CLEARWATER — A mentally ill man pleaded guilty this morning to trying to kill a black city employee three years ago while yelling a racial epithet, on the condition he doesn’t spend more than 20 years in prison.
Gerald Prebe, a 38-year-old design school dropout who is bipolar, was charged with attempted murder and leaving the scene of a crash involving injury after he rammed his Nissan pickup into Terry Butler, who he didn’t know, on April 28, 2011.
At the time, Butler, now 54, was taking a break from his job with Clearwater’s traffic and engineering department when the Nissan pinned him against his own pickup, a Ford, on a city street. Butler suffered leg and back injuries, and eventually had to retire on a disability pension.
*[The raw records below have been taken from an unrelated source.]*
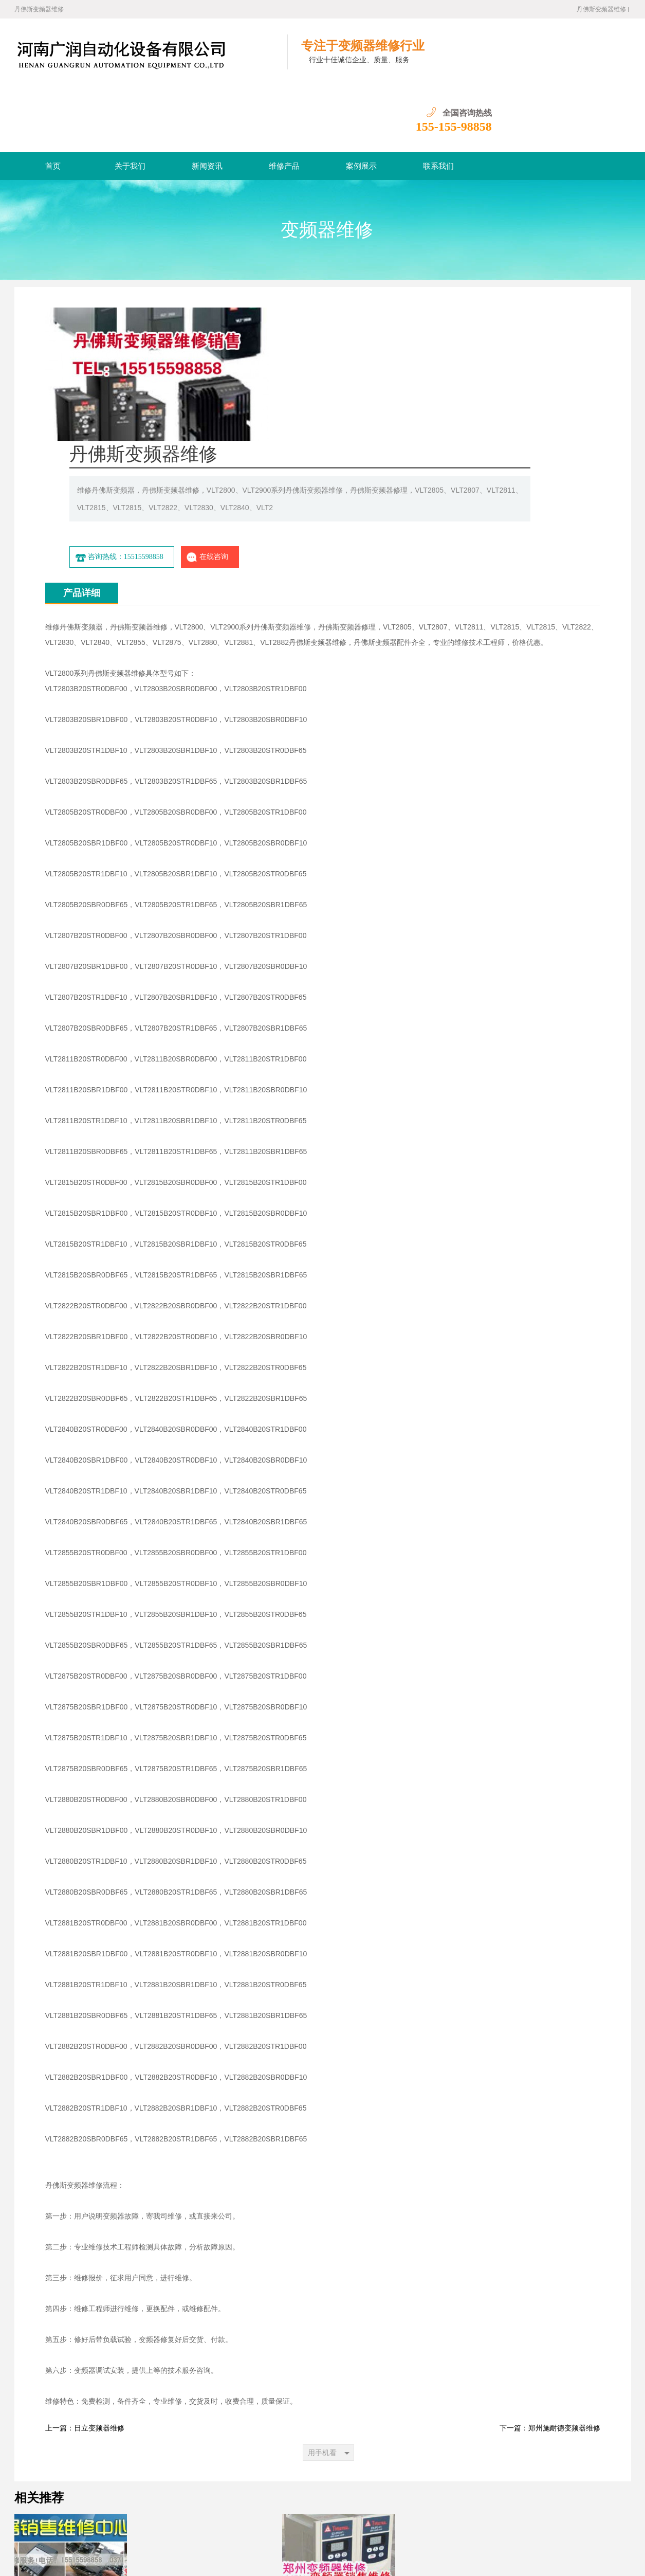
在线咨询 (435, 374)
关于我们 (130, 99)
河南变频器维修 (196, 2528)
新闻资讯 (207, 99)
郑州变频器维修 (144, 2528)
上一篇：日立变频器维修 (84, 2245)
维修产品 (284, 99)
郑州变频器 (242, 2528)
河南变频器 (279, 2528)
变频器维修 (327, 163)
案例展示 (361, 99)
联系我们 (438, 99)
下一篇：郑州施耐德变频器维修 (550, 2245)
Prebe, who had his wife and son with him at the time of the crime, drove off afterward and went to his sister’s house.
Bjorn Brunvand, one of Prebe’s defense attorneys, told Pinellas Circuit Judge Joseph Bulone this morning that at the time he ran into Butler, Prebe thought terrorists were following him.
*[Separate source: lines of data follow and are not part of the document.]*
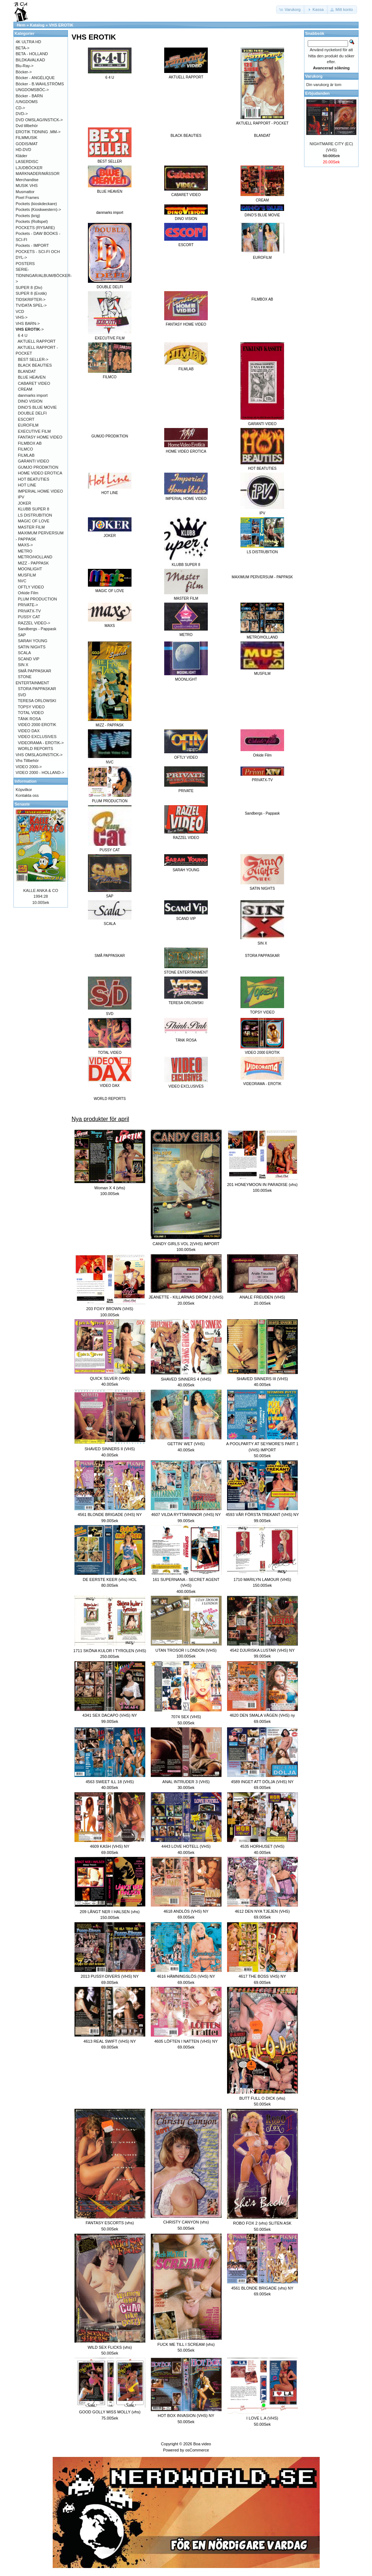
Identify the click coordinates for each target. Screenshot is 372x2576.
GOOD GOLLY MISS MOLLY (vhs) (109, 2412)
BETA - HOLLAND (32, 54)
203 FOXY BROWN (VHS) (109, 1309)
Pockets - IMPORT (32, 245)
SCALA (24, 653)
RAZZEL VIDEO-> (34, 623)
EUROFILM (28, 425)
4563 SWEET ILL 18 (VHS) (110, 1782)
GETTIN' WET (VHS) (186, 1444)
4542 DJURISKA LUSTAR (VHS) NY (262, 1650)
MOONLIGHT (30, 569)
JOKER (24, 503)
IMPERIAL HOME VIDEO (40, 491)
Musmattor (25, 191)
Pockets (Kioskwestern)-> (38, 209)
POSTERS (25, 263)
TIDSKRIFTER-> (30, 299)
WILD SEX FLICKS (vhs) (110, 2347)
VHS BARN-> (28, 323)
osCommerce (197, 2450)
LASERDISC (27, 161)
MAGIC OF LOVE (33, 521)
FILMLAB (26, 455)
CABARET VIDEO (34, 383)
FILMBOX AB (262, 299)
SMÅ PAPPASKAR (109, 956)
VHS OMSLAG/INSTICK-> (39, 755)
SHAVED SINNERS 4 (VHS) (186, 1379)
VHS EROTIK (61, 25)
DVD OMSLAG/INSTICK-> (39, 120)
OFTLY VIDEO (31, 587)
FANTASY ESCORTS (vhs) (110, 2223)
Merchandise (27, 180)
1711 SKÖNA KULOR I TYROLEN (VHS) (109, 1650)
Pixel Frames (27, 197)
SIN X (23, 665)
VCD (20, 311)
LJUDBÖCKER (29, 168)
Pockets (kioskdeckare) (36, 203)
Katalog (37, 25)
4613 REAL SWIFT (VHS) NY (110, 2041)
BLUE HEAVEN (31, 377)
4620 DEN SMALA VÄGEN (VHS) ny (262, 1715)
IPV (21, 497)
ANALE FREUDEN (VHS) (262, 1297)
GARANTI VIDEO (33, 461)
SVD (22, 695)
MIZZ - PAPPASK (33, 563)
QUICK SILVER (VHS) (109, 1378)
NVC (22, 581)
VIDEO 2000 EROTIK (37, 724)
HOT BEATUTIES (33, 479)
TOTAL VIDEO (31, 712)
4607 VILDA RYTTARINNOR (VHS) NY (186, 1514)
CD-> (20, 108)
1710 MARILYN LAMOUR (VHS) (262, 1579)
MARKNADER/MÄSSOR (38, 173)
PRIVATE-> (28, 605)
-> (30, 329)
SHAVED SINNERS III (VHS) (262, 1379)
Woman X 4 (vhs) (109, 1188)
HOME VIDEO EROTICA (40, 473)
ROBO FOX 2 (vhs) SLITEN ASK (262, 2223)
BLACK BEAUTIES (185, 136)
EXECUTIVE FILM (34, 431)
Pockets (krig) (28, 215)
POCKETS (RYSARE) (35, 227)
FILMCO (25, 449)
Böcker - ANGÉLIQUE (35, 78)
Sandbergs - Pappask (262, 813)
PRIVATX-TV (29, 611)
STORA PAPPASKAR (262, 956)
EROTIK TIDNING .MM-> (38, 132)
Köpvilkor (24, 789)
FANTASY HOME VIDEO (40, 437)
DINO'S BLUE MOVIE (37, 407)
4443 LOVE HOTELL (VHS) (185, 1846)
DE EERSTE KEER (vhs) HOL (110, 1579)
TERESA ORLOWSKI (37, 700)
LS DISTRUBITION (35, 515)
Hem (21, 25)
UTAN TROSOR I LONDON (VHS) (186, 1650)
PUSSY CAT (29, 617)
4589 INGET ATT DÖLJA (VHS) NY (262, 1782)
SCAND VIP (28, 659)
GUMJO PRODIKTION (109, 436)
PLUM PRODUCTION (37, 599)
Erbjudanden (317, 93)
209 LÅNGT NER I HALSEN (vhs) (110, 1911)
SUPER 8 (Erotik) (31, 293)
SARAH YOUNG (32, 641)
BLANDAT (262, 136)
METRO (25, 551)
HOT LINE (27, 485)
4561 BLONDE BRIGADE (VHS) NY (110, 1514)
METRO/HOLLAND (35, 557)
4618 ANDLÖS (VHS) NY (186, 1911)
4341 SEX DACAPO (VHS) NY (109, 1715)
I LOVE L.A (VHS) (262, 2418)
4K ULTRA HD (28, 42)
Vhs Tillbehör (27, 760)
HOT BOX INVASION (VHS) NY (186, 2415)
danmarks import (109, 213)
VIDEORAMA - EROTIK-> (41, 743)
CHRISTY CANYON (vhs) (186, 2222)
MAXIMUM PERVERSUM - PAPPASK (262, 577)
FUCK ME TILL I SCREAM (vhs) (186, 2344)
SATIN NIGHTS (31, 647)
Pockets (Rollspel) (32, 221)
If convicted by a jury, Prebe could have been sent to prison for a maximum of 35 years, which was the sentence preferred by Butler, Assistant State Attorney Christopher Ballard said in court.
But prosecutors had long had a different offer on the table — a 20-year sentence, followed by 10 years probation.
Brunvand wanted a significantly shorter prison sentence for his client in exchange for a plea — 8 1/2 to 10 years in prison.
Ballard persuaded Butler to accept a 20-year cap, meaning Prebe can’t be sentenced to more than that amount when Bulone decides what punishment to mete out on March 21.
“It’s reasonable,” Butler said of the arrangement.